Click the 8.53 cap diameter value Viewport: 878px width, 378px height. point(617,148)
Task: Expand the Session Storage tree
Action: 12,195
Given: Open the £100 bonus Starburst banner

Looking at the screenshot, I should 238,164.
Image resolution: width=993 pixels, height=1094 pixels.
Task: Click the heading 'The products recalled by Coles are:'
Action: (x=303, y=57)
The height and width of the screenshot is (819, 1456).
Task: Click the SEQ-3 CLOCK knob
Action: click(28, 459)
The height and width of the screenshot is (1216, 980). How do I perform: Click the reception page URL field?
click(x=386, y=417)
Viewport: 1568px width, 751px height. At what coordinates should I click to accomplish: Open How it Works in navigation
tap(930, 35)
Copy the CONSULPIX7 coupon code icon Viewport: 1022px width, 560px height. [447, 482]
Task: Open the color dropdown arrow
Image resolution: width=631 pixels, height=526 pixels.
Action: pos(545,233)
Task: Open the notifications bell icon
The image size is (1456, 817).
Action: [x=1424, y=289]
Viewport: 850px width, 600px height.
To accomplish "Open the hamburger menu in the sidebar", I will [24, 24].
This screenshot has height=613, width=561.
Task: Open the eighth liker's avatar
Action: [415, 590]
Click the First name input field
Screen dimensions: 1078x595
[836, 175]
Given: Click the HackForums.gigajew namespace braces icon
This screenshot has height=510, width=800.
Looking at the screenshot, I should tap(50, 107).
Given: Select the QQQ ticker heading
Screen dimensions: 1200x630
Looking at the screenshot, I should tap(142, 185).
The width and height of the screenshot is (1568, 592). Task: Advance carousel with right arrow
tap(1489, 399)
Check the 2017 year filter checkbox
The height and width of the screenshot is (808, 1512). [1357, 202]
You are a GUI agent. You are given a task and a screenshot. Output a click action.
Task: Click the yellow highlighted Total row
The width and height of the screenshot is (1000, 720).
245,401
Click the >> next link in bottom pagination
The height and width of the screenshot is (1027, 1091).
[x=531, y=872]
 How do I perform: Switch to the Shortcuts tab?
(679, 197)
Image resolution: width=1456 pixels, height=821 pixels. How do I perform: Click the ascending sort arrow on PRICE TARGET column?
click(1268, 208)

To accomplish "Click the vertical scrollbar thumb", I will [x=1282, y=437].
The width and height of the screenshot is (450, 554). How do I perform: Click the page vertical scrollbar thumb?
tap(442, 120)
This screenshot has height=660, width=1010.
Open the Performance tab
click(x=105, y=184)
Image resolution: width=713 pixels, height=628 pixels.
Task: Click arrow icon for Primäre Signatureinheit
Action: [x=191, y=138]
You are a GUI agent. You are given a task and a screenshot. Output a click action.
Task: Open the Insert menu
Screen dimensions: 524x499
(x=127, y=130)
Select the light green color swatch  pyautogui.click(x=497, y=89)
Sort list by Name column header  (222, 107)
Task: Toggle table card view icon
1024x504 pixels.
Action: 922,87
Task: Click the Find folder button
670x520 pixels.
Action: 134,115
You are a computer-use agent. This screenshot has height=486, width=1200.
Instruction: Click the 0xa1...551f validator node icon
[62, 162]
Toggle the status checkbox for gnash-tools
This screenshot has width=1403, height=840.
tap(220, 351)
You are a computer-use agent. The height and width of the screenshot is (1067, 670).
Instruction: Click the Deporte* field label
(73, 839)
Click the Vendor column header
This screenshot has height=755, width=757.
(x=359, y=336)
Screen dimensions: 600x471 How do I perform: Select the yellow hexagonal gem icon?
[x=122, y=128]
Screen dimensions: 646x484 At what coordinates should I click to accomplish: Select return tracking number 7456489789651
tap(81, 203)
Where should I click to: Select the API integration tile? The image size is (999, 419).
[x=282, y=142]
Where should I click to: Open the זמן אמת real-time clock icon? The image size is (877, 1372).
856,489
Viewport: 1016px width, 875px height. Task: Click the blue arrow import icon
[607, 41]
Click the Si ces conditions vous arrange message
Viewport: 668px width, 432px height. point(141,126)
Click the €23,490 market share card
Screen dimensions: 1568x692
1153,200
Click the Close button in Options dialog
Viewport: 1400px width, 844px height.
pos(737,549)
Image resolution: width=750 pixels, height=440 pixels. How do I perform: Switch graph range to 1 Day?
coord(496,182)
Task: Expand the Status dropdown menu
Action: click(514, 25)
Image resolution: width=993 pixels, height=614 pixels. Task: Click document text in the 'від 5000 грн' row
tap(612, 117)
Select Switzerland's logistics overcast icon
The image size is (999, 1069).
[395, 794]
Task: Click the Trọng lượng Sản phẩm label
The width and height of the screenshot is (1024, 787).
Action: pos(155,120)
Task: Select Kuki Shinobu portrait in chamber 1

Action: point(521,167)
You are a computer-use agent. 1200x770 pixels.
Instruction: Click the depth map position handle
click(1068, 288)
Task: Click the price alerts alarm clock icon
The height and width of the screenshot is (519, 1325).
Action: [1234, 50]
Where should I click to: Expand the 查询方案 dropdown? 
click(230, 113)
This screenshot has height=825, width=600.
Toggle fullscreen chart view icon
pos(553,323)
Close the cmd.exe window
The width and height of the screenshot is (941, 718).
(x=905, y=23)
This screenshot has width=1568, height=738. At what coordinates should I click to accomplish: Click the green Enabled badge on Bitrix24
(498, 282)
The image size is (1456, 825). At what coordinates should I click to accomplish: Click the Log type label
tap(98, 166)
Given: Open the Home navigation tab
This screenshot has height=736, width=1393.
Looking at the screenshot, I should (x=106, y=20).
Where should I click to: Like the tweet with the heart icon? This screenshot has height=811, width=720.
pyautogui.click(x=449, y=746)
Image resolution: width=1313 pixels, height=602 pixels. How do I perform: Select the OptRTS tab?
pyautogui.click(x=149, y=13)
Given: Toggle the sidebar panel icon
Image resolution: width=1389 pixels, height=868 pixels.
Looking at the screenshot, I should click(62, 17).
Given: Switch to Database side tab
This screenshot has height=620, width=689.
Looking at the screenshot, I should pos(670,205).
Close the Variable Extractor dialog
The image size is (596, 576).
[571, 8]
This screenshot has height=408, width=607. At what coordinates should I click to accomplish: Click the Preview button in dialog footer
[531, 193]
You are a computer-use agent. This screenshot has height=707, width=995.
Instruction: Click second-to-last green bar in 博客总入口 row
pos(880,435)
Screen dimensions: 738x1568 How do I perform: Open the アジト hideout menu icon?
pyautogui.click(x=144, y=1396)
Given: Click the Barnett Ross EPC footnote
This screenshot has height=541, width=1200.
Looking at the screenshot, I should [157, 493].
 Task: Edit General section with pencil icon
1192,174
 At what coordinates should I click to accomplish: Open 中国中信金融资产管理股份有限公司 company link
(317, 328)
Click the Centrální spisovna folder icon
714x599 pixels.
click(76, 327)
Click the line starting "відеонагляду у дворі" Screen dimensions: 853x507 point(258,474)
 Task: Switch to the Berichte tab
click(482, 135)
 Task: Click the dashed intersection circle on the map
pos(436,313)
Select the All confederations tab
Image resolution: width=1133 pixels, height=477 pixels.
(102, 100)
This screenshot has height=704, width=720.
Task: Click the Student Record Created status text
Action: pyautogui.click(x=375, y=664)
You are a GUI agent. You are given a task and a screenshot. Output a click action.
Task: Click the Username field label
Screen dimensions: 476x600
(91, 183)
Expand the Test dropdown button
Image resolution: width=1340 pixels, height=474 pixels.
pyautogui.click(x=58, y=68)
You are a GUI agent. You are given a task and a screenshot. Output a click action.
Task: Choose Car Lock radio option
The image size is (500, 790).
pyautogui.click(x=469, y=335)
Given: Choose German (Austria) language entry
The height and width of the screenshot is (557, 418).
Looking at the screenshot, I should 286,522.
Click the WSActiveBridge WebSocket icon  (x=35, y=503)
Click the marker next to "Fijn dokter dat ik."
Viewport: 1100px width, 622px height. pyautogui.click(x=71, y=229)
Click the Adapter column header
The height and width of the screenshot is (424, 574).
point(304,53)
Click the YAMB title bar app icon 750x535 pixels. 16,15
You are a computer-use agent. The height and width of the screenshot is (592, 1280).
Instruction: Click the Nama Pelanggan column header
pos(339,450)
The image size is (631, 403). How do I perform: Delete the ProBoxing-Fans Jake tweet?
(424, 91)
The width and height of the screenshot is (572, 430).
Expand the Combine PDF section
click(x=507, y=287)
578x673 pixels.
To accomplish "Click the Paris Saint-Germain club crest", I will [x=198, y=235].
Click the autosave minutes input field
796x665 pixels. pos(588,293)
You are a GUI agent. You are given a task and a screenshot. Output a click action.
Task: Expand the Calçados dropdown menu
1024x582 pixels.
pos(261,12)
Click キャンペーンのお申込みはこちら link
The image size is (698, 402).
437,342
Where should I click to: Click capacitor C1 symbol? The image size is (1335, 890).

§

*Exercise objective*.
Find the word "Choose" in the entries above, then copy each line that holds it.

*Result of this task*.
Task: Choose Car Lock radio option
Given: Choose German (Austria) language entry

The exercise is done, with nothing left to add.